人源化Mesothelin嵌合抗原受体介导的T细胞抗肿瘤效果

Anti-tumor Effect of T Cells Mediated by Humanized Mesothelin Chimeric Antigen Receptor

CAR-T细胞(嵌合抗原受体T细胞)在治疗血液肿瘤领域已取得了显著的效果,但在实体瘤中的治疗应用仍存在很多阻碍。间皮素(Mesothelin)是肿瘤相关抗原,在间皮瘤、卵巢癌、胰腺癌等肿瘤细胞表面过表达,当前大多以Mesothelin为靶点的研究使用小鼠来源的scFv(单链可变识别区)进行基因编辑构建表达载体,在模拟人类疾病方面显示出诸多不足,为研究转化到临床治疗中带来障碍,因此进行人源化的研究非常必要。构建表达人源化anti-mesothelin的scFv(命名为P4)联用人41-BB共刺激结构域的P4 CAR表达载体,制备表达P4 CAR的慢病毒,感染人CD3^+T细胞,成功制备了稳定且高表达水平的P4 CAR-T细胞。PCR检测表明人宫颈癌肿瘤细胞系HeLa中表达Mesothelin。体外实验表明,P4 CAR-T细胞能有效杀伤HeLa细胞;在NSG小鼠中进行体内实验,相比对照组,注射P4 CAR-T细胞组中已形成的肿瘤生长延缓,荷瘤小鼠的生存期也得到延长。研究结果说明,P4 CAR-T细胞对于Mesothelin阳性的肿瘤具有潜在的治疗效果,为进一步改善体内治疗效果及临床治疗的增效策略研究提供了基础。

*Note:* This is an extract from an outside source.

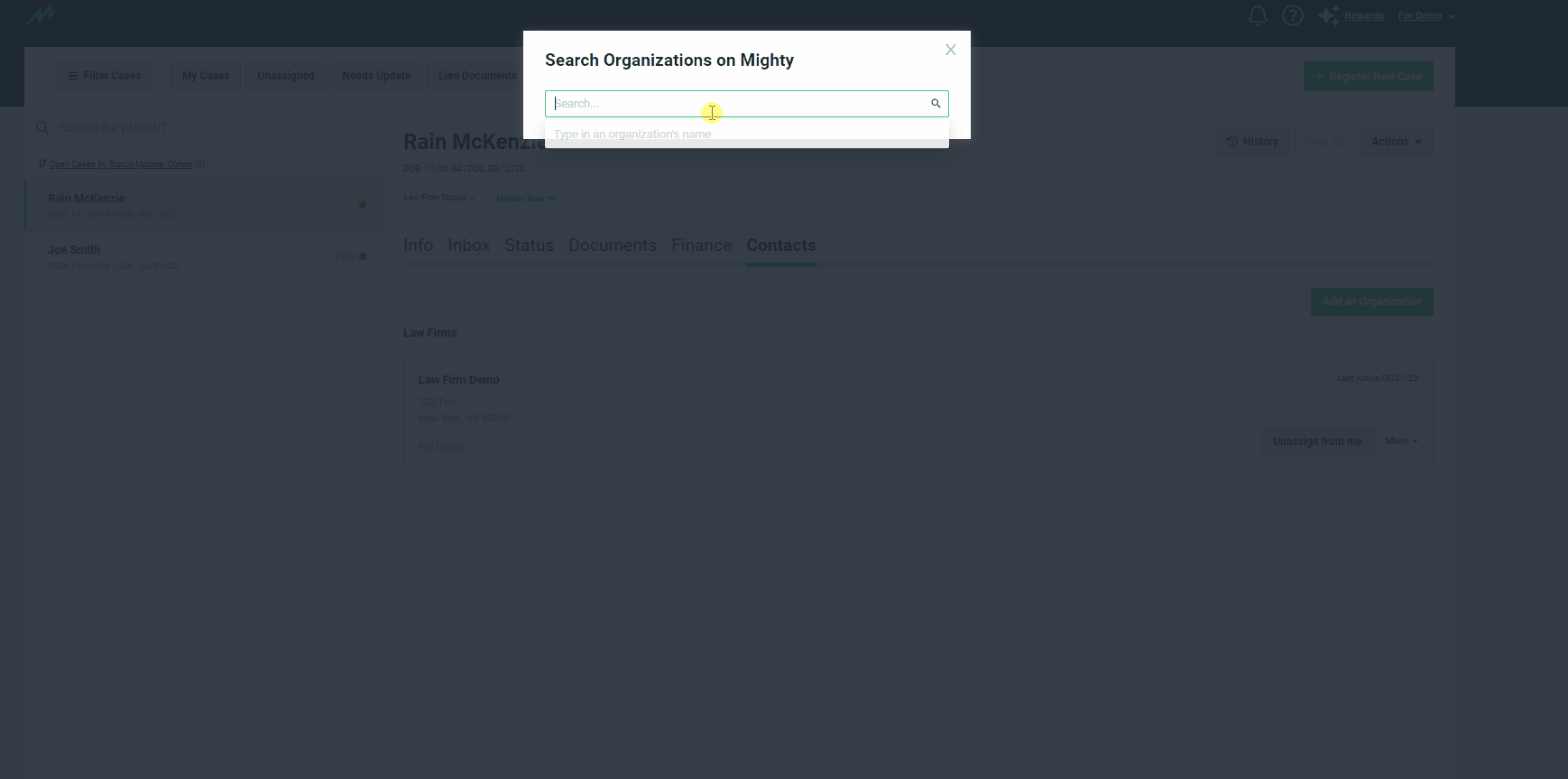The width and height of the screenshot is (1568, 779).
Task: Open the help question mark icon
Action: (1293, 15)
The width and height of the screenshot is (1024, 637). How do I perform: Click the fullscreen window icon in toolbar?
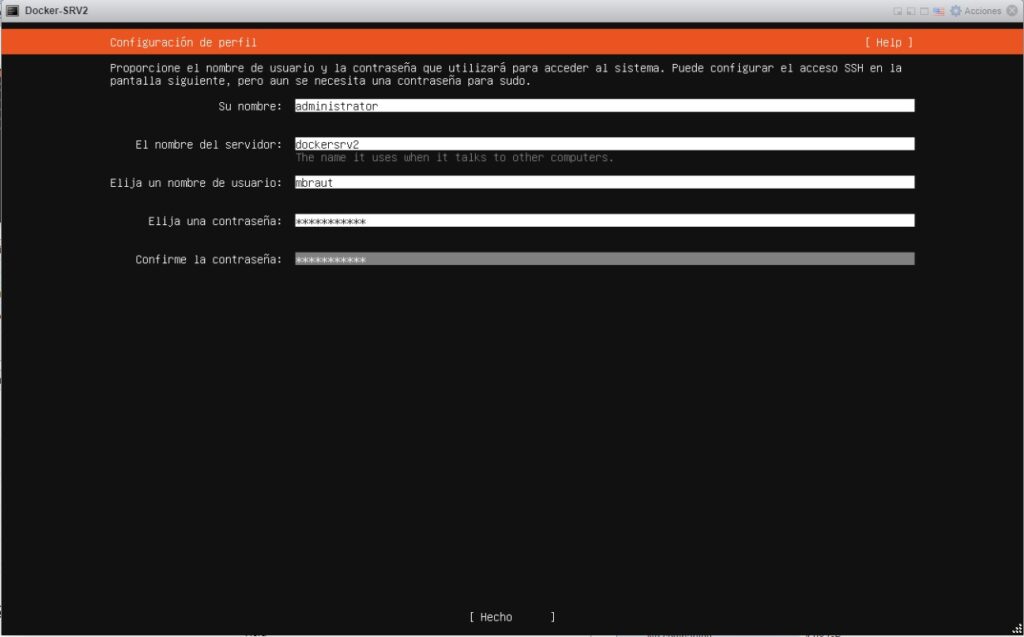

Despite that CAR-T cell (chimeric antigen receptor-modified T cell) therapy has achieved remarkable outcomes in the treatment of hematological malignancies, there are still lots of obstructions in the treatment of solid tumors. Mesothelin is a tumor associated antigen over-expressing on tumor cell surface such as mesothelioma, ovarian, pancreatic. Most of the current studies about CAR-T cells targeting Mesothelin use scFv (single-chain variable fragment) of mouse are to build expression vector by gene editing, which shows some shortcomings in simulating clinical treatment and obstacles of translation of research to clinical treatment, so it is very necessary to develop humanized study. We constructed a CAR vector with a humanized anti-mesothelin scFv called P4, packaged the lenti-virus and used them to transfect human peripheral blood CD3 + T cells. We successfully produced P4 CAR-T cells with high and steady transfection efficiency. PCR results indicated that Mesothelin was expressed in human cervical cancer tumor cell line HeLa. In vitro experiments demonstrated that our P4 CAR-T cells could effectively kill HeLa cells. In vivo experiments showed that infusion of P4 CAR-T cells slowed the growth of established tumors slightly and prolonged the survival of tumor-bearing mice in comparison to the control group. Here we reported that the P4 CAR-T cell can be used as a potential therapeutic strategy against Mesothelin positive tumor, and it provided a basis for further research on synergistic strategies to improve the therapeutic effect in vivo and clinical treatment.